Yum  , Just tried it, except without the garlic or chilli.
did'nt have salmon on hand so i tried it on some Spangled Perch, absolutley delicous.
i've renamed them poor mans trout now.


----------



## tightlines (Apr 5, 2008)

Glad you liked it Rackraider. Keep experimenting with the flavours and post the results.

Cheers


----------



## solatree (May 30, 2008)

Smoked Aussie salmon - yum. My daughter pinches some as soon as its smoked. They don't last long. Had some In sandwiches today with mayo and mixed salad leaves for lunch for me and Louise. I use half the salt in the brine recipe. The recipe says 1 cup of salt per litre of water but I find that too salty - so half the amount works well along with smome brown sugar.


----------



## FHM (Mar 21, 2008)

Yeah, I have smoked the salmon early this year on the round webber BBQ and they taste great. Just need to add less salt like the above poster suggested. 

Next time, I will try to smoke tailors, bonitos and maybe slimy mackerel.


----------



## rocky (Oct 23, 2008)

Tightlines, have been smoking aus salmon for a few years now in a simular way you have done it, I remove the blood line & skin Mmmmm, it is even better when cold then broken up & used in a Risotto or Paella makes a great meal. Cant eat it any other way though. sarod & kraley you dont know what you are missin. 

Cheers & Beers
Rocky


----------



## AJD (Jul 10, 2007)

Has anyone tried to smoke an eel?
Was wondering how the recipe would go with a pike eel, skinned, deboned etc?


----------



## jayman (Feb 7, 2010)

AJD said:


> Has anyone tried to smoke an eel?
> Was wondering how the recipe would go with a pike eel, skinned, deboned etc?
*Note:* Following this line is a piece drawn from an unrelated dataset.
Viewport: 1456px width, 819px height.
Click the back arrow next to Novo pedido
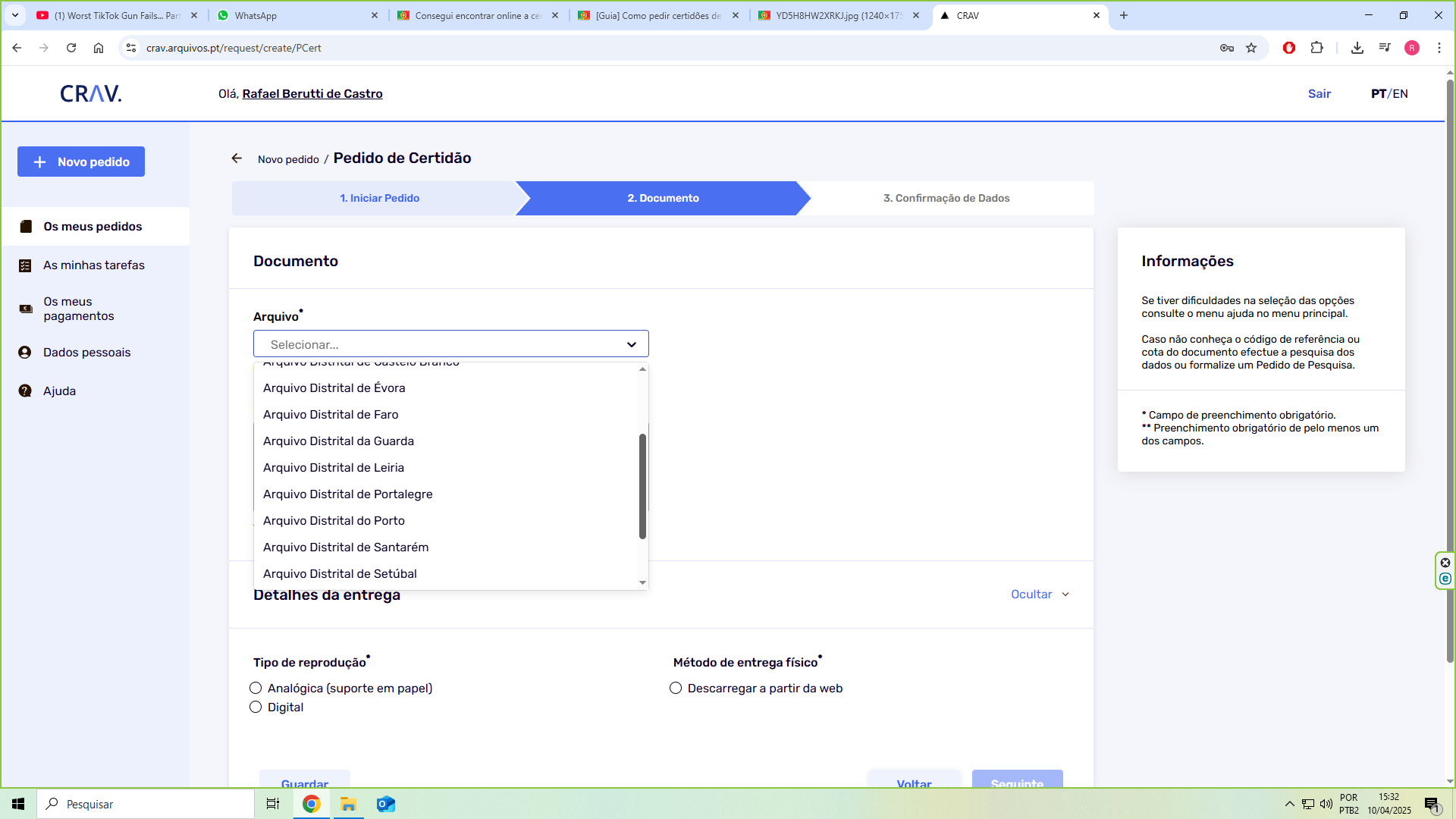pos(237,158)
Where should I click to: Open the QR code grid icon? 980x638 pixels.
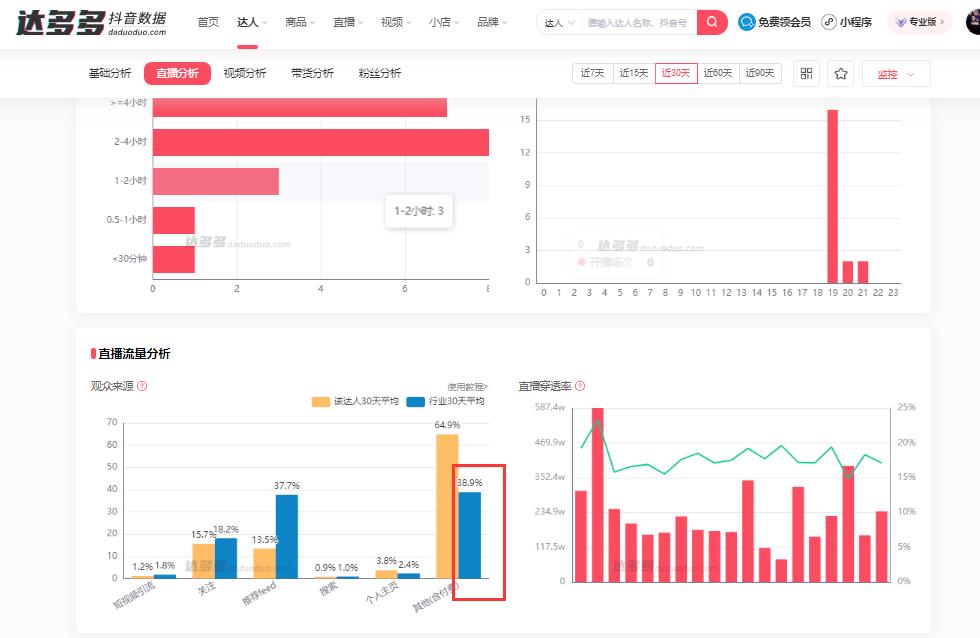click(806, 73)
I havnt tried it but friends of mine used to. when smoking them i would knock the fillets off leave the skin on and once smoked peel the skin off before eating. recipe wise probs just experiment with other basic smoking recipes there plenty of the darn things around :lol: I couldnt find a recipe for smoked eel but you could always try jellied eel here is a recipe link http://historicalfoods.com/jellied-eels-recipe

if you try it let me know how it goes.

cheers jay


----------